[Element and text position data]
◆ ◆ ◆
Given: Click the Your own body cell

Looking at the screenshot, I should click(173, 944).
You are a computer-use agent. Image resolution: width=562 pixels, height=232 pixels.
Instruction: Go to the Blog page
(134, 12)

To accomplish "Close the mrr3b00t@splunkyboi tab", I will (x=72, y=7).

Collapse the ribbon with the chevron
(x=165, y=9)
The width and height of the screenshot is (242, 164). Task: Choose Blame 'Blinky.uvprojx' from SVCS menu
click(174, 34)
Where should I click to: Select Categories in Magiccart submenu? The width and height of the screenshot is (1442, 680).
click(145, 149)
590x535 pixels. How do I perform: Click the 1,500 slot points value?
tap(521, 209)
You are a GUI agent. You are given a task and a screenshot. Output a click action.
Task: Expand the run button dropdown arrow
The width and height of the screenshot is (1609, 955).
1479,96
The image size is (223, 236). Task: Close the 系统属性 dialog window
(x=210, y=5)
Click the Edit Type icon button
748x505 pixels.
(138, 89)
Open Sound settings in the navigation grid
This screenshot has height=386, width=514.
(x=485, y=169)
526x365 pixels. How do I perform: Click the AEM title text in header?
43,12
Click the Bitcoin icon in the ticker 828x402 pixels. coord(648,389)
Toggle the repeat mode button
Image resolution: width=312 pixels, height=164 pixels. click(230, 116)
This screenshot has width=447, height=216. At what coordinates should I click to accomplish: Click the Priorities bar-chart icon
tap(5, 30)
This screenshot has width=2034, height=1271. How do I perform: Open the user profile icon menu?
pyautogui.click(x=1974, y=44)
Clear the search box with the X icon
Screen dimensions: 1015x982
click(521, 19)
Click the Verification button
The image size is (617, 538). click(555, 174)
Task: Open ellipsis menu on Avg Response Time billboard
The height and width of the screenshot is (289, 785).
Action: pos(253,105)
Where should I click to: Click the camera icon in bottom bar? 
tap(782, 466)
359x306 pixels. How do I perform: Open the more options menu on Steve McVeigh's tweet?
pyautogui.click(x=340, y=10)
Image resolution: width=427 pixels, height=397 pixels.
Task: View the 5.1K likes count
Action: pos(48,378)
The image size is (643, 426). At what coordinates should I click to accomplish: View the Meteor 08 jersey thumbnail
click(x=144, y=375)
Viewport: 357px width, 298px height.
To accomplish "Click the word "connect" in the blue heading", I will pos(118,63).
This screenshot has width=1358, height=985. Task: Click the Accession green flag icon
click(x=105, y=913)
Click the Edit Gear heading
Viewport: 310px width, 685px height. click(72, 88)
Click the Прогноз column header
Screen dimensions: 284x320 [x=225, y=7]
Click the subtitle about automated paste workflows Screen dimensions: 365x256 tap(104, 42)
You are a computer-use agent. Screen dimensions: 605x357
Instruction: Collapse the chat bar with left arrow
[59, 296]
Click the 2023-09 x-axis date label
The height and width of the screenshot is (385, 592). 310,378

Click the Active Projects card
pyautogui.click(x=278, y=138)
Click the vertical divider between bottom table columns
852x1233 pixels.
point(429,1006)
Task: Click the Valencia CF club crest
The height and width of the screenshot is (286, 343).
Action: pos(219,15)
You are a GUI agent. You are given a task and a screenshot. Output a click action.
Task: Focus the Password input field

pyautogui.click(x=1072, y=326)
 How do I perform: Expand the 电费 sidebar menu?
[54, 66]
◆ ◆ ◆
**Goal:** Put the items above into a numbered list, from the line containing "Click the subtitle" down through the line containing "point(429,1006)", and leave out any blank lines.

**Final result:**
1. Click the subtitle about automated paste workflows Screen dimensions: 365x256 tap(104, 42)
2. You are a computer-use agent. Screen dimensions: 605x357
3. Instruction: Collapse the chat bar with left arrow
4. [59, 296]
5. Click the 2023-09 x-axis date label
6. The height and width of the screenshot is (385, 592). 310,378
7. Click the Active Projects card
8. pyautogui.click(x=278, y=138)
9. Click the vertical divider between bottom table columns
10. 852x1233 pixels.
11. point(429,1006)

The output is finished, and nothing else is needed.